▶ [ABOUT THIS EXERCISE]: Begin at the line containing "Click the Microsoft" and retype each line through the end of the records exactly. Include nothing else and no pictures.

Content starts

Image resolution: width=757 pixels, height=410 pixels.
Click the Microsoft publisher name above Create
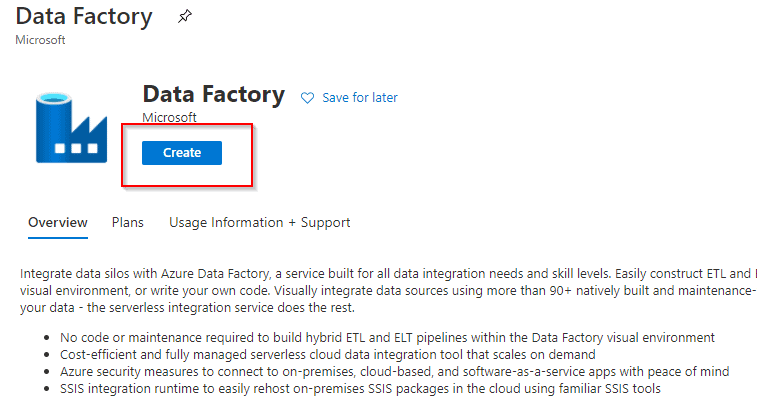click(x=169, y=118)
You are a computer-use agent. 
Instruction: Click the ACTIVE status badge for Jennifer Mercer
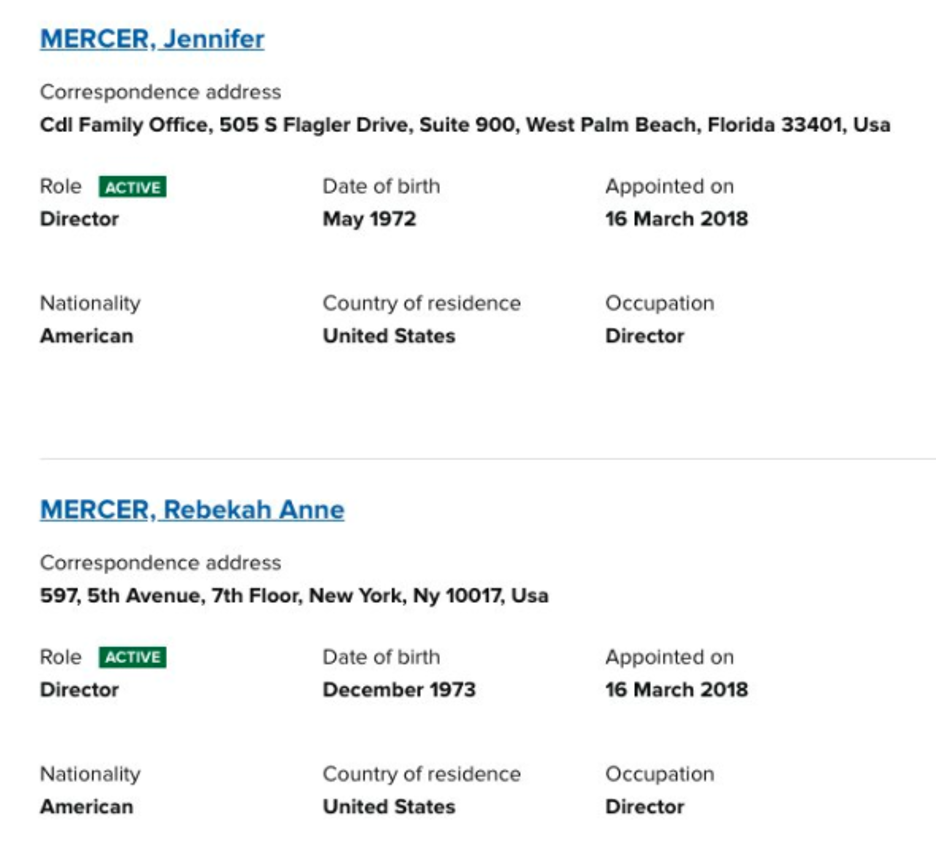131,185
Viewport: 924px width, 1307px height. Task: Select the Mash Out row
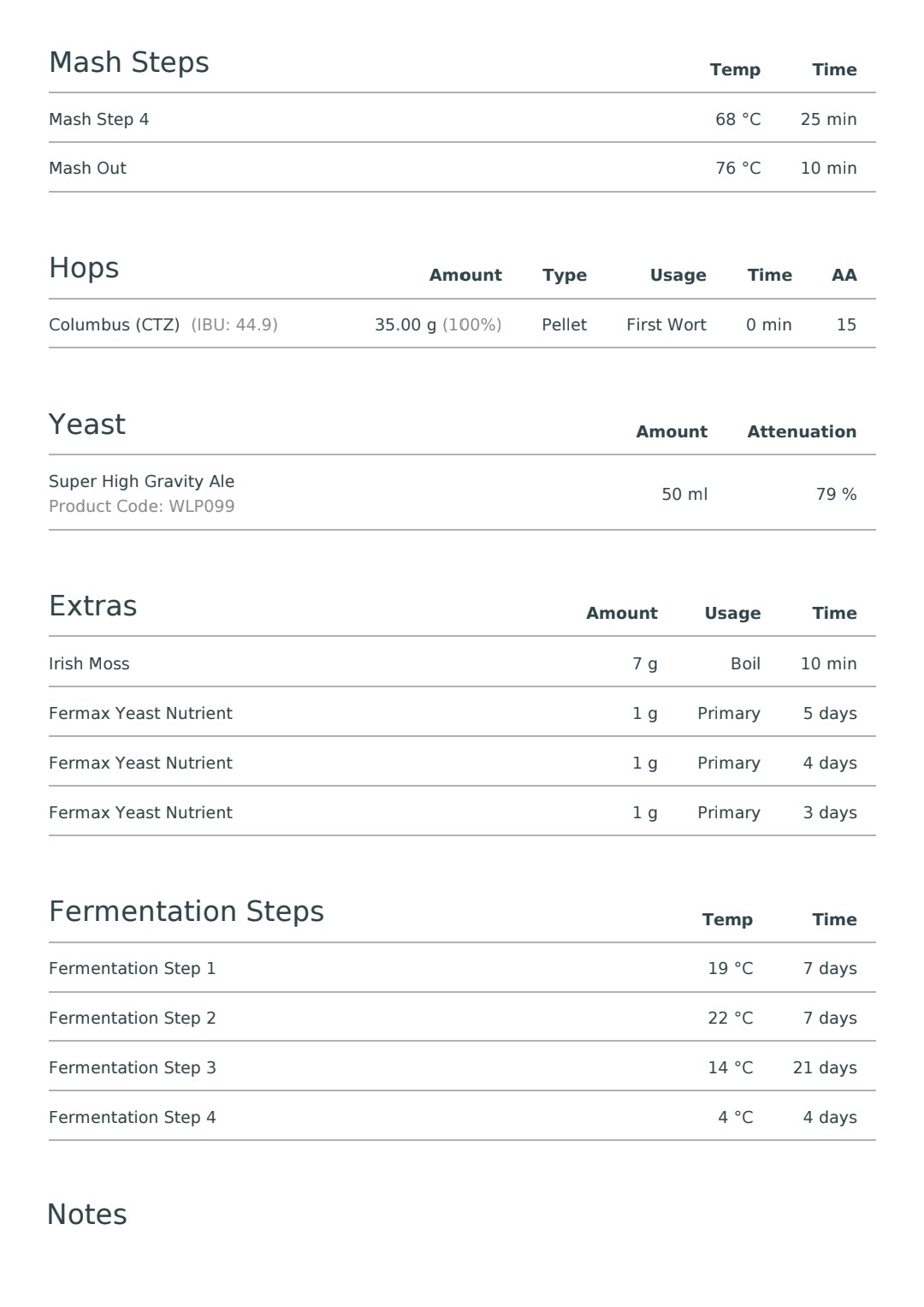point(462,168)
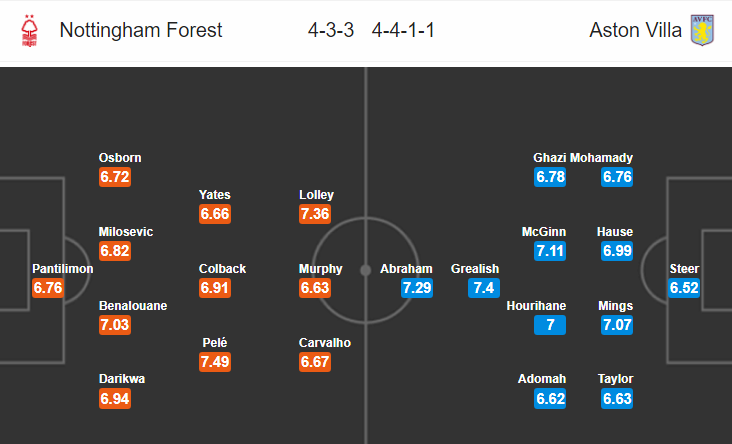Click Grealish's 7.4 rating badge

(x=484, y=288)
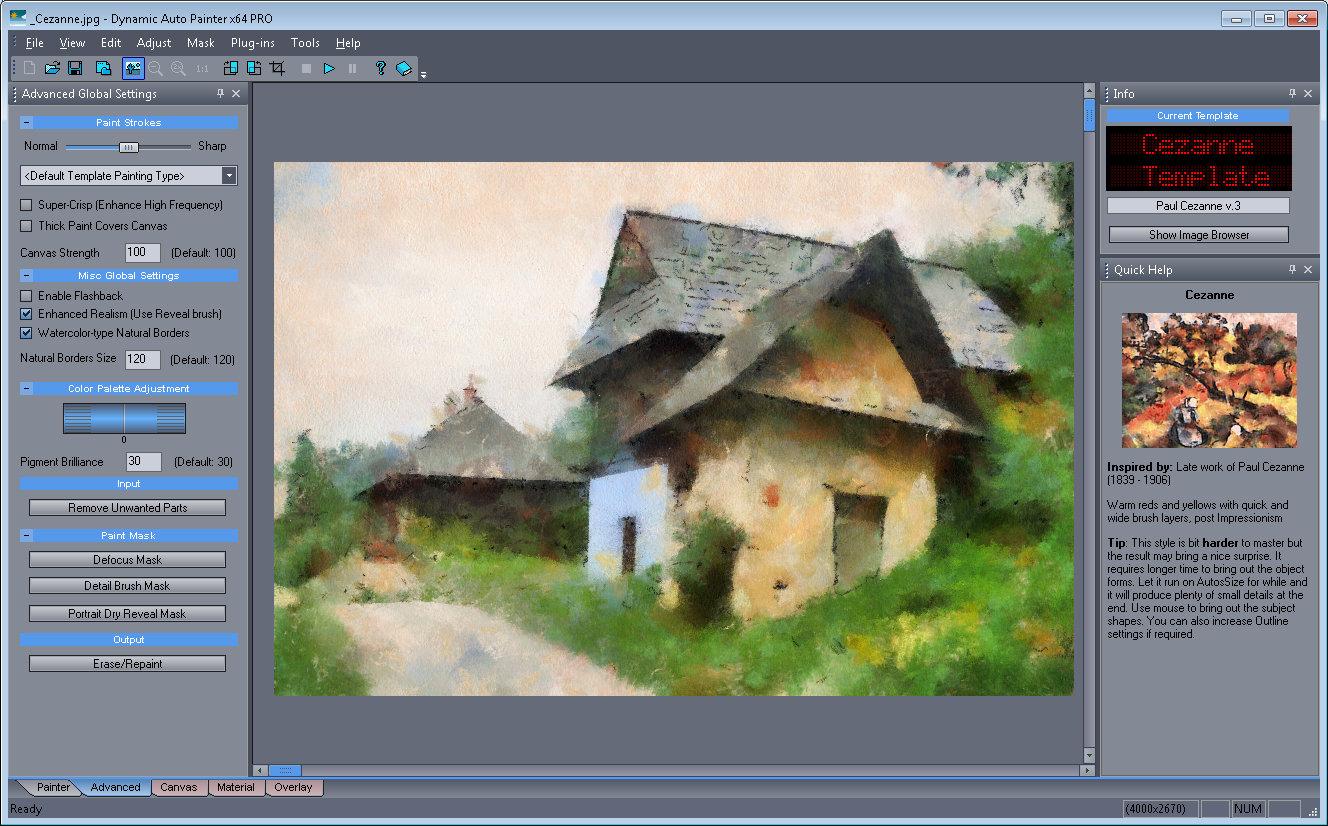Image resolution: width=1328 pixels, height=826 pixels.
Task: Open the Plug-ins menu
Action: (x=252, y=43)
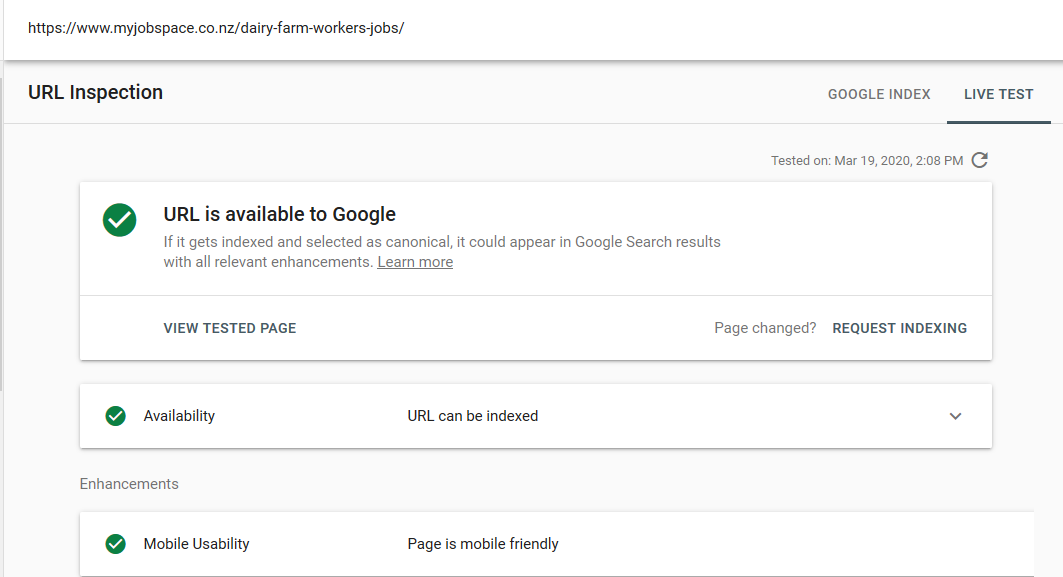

Content ends

▶ [OUTPUT FOR THIS EXERCISE]:
Click the Microsoft publisher name above Create
click(x=169, y=118)
You are a computer-use agent. 
Instruction: Click the ACTIVE status badge for Jennifer Mercer
131,185
Viewport: 924px width, 1307px height. Task: Select the Mash Out row
point(462,168)
Click Grealish's 7.4 rating badge

(x=484, y=288)
Image resolution: width=1328 pixels, height=826 pixels.
Task: Open the Plug-ins menu
Action: (x=252, y=43)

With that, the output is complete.